====== TEXT TO READ
Wangmaeteekul, Pennee; Budgen, David

Authors

Pennee Wangmaeteekul



Abstract

University timetabling resource allocation problems have previously been investigated using multi-agent systems. Although these studies have proposed various models, these have not addressed such issues as fairness of allocation, and of ranking constraints upon acceptable solutions by using an ordinal scale. This research aims to investigate how to allocate teaching resources so as to satisfy the essential constraints for serving the teaching activities in a fair manner, while recognizing the preferences of the staff and students as well. The proposed agent model uses Year-Programme Agents and a Rooms Agent performing different roles for organizing university's distributed timetables. The fairness issue has been addressed by applying a round robin algorithm to structure the initial allocation phase. The initial results of our agent-based system are able to satisfy all of the essential constraints and meet most of the desirable constraints when assessed against the needs of the representative scenarios which have been defined by the International Timetabling Competition (ITC-2007). A combination of Round-Robin allocation and interleaved negotiations gives the best average values of resource quality among YPAs. The next stage of this research will be to add more capabilities to both agents and system so as to address a mix of desirable constraints that is more consistent with real world needs. © 2011 IADIS.
============
====== DATASET SECTION
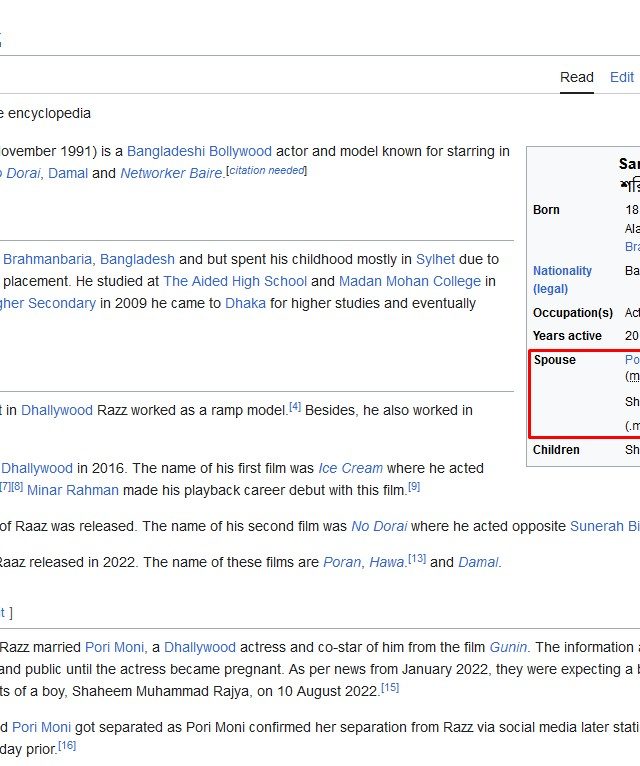
Task: Open the Ice Cream film link
Action: coord(350,468)
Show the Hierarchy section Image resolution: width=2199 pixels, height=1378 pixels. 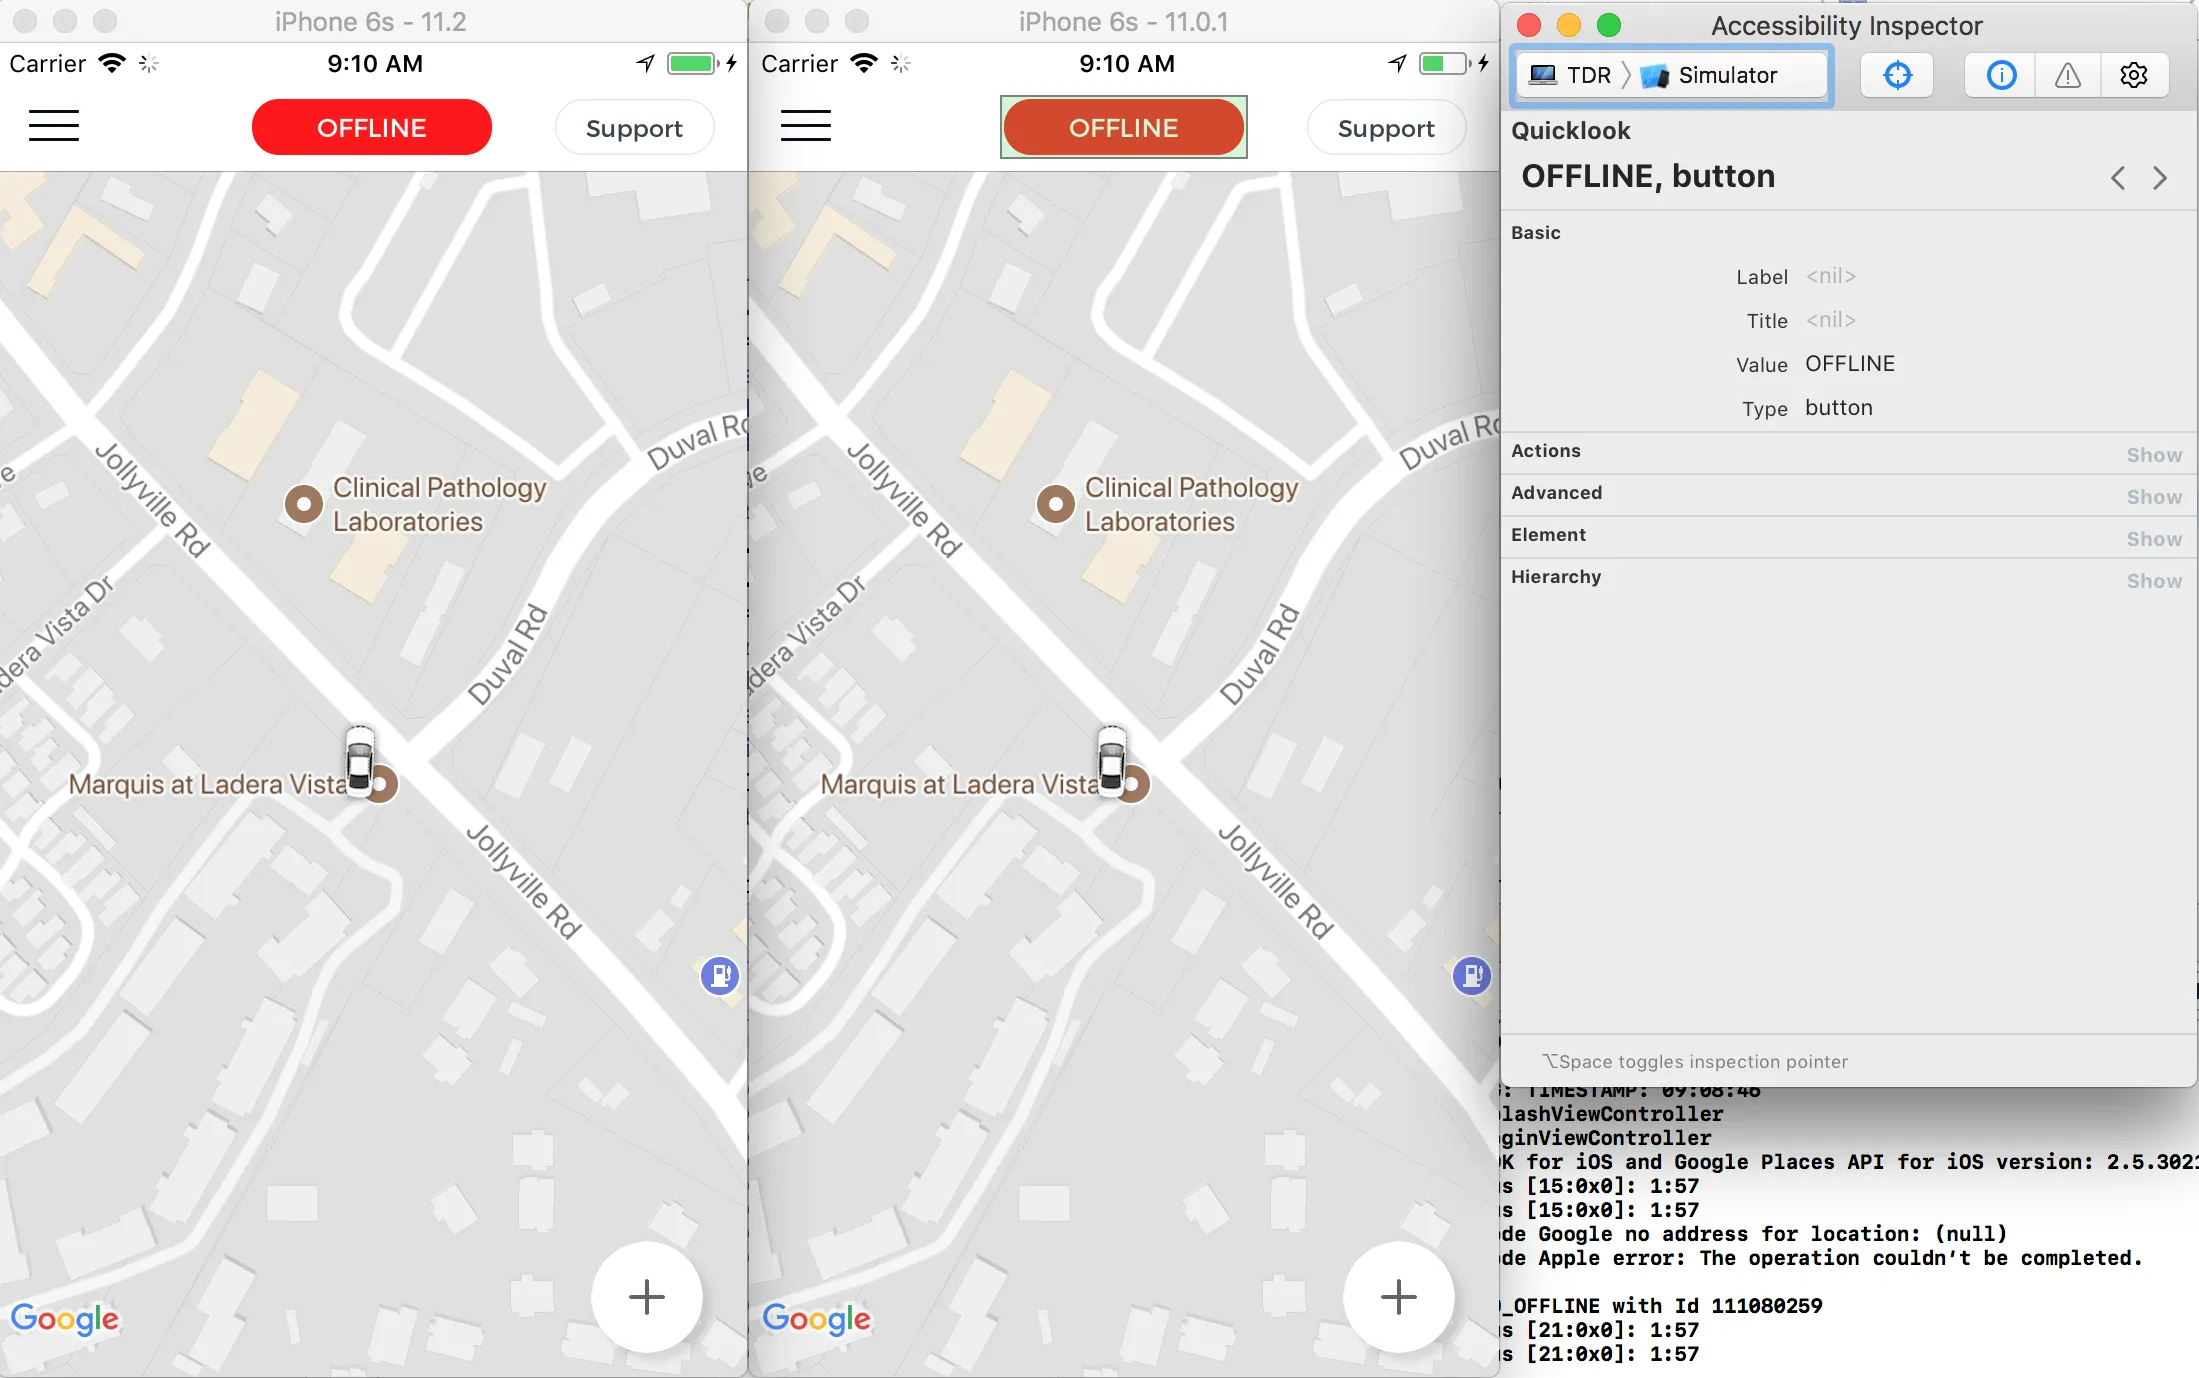pos(2153,581)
============
### THE TASK
In the timetabling abstract, which algorithm structures the initial allocation phase to handle fairness?

### FINAL ANSWER
A round robin algorithm.